* **YOUR OBJECTIVE**
Can you copy out every one of the entries below word for word, without changing anything?

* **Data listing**
○ ○ ○ ○ ○

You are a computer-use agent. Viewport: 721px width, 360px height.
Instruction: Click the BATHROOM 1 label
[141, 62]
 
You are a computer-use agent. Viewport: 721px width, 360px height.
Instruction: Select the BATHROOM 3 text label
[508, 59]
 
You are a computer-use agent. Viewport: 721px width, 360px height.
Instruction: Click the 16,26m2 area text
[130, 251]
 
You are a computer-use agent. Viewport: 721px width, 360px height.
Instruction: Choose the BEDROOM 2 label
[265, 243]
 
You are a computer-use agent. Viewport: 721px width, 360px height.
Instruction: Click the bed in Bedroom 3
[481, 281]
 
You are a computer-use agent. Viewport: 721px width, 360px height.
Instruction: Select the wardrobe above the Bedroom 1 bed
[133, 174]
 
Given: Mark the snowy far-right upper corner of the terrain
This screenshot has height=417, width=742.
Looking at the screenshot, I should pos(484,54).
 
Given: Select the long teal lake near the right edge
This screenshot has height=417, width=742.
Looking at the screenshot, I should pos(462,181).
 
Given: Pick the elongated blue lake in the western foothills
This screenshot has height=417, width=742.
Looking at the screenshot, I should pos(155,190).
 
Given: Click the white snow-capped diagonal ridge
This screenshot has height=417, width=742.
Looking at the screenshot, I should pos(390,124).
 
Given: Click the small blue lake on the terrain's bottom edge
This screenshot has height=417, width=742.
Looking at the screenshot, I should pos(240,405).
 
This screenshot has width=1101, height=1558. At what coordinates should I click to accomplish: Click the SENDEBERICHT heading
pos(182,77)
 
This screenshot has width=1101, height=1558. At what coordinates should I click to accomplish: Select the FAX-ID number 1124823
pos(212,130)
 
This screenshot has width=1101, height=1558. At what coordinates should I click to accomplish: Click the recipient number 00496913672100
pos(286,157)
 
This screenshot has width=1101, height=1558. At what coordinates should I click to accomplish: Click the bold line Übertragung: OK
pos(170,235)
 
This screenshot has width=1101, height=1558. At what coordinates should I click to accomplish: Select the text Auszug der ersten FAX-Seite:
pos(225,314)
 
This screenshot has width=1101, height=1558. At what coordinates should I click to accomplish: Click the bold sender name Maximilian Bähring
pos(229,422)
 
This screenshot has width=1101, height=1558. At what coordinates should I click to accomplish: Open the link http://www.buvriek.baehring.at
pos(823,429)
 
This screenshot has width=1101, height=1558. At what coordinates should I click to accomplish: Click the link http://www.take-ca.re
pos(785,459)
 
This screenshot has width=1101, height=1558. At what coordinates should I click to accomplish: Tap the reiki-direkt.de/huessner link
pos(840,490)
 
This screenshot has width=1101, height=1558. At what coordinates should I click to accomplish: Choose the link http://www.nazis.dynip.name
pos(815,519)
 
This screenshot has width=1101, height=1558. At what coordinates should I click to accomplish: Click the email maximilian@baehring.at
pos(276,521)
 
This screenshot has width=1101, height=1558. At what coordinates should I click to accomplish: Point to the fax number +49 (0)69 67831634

○ ○ ○ ○ ○

* **TASK RESPONSE**
You are a computer-use agent. Viewport: 721px width, 360px height.
Instruction: Click the BATHROOM 1 label
[141, 62]
 
You are a computer-use agent. Viewport: 721px width, 360px height.
Instruction: Select the BATHROOM 3 text label
[508, 59]
 
You are a computer-use agent. Viewport: 721px width, 360px height.
Instruction: Click the 16,26m2 area text
[130, 251]
 
You are a computer-use agent. Viewport: 721px width, 360px height.
Instruction: Choose the BEDROOM 2 label
[265, 243]
 
You are a computer-use agent. Viewport: 721px width, 360px height.
Instruction: Click the bed in Bedroom 3
[481, 281]
 
You are a computer-use agent. Viewport: 721px width, 360px height.
Instruction: Select the wardrobe above the Bedroom 1 bed
[133, 174]
 
Given: Mark the snowy far-right upper corner of the terrain
This screenshot has height=417, width=742.
Looking at the screenshot, I should pos(484,54).
 
Given: Select the long teal lake near the right edge
This screenshot has height=417, width=742.
Looking at the screenshot, I should pos(462,181).
 
Given: Pick the elongated blue lake in the western foothills
This screenshot has height=417, width=742.
Looking at the screenshot, I should pos(155,190).
 
Given: Click the white snow-capped diagonal ridge
This screenshot has height=417, width=742.
Looking at the screenshot, I should pos(390,124).
 
Given: Click the small blue lake on the terrain's bottom edge
This screenshot has height=417, width=742.
Looking at the screenshot, I should pos(240,405).
 
This screenshot has width=1101, height=1558. At what coordinates should I click to accomplish: Click the SENDEBERICHT heading
pos(182,77)
 
This screenshot has width=1101, height=1558. At what coordinates should I click to accomplish: Select the FAX-ID number 1124823
pos(212,130)
 
This screenshot has width=1101, height=1558. At what coordinates should I click to accomplish: Click the recipient number 00496913672100
pos(286,157)
 
This screenshot has width=1101, height=1558. At what coordinates should I click to accomplish: Click the bold line Übertragung: OK
pos(170,235)
 
This screenshot has width=1101, height=1558. At what coordinates should I click to accomplish: Select the text Auszug der ersten FAX-Seite:
pos(225,314)
 
This screenshot has width=1101, height=1558. At what coordinates should I click to accomplish: Click the bold sender name Maximilian Bähring
pos(229,422)
 
This screenshot has width=1101, height=1558. At what coordinates should I click to accomplish: Open the link http://www.buvriek.baehring.at
pos(823,429)
 
This screenshot has width=1101, height=1558. At what coordinates should I click to accomplish: Click the link http://www.take-ca.re
pos(785,459)
 
This screenshot has width=1101, height=1558. At what coordinates should I click to accomplish: Tap the reiki-direkt.de/huessner link
pos(840,490)
 
This screenshot has width=1101, height=1558. At what coordinates should I click to accomplish: Choose the link http://www.nazis.dynip.name
pos(815,519)
 
This screenshot has width=1101, height=1558. At what coordinates should I click to accomplish: Click the email maximilian@baehring.at
pos(276,521)
 
This screenshot has width=1101, height=1558. At what coordinates should I click to accomplish: Point to the fax number +49 (0)69 67831634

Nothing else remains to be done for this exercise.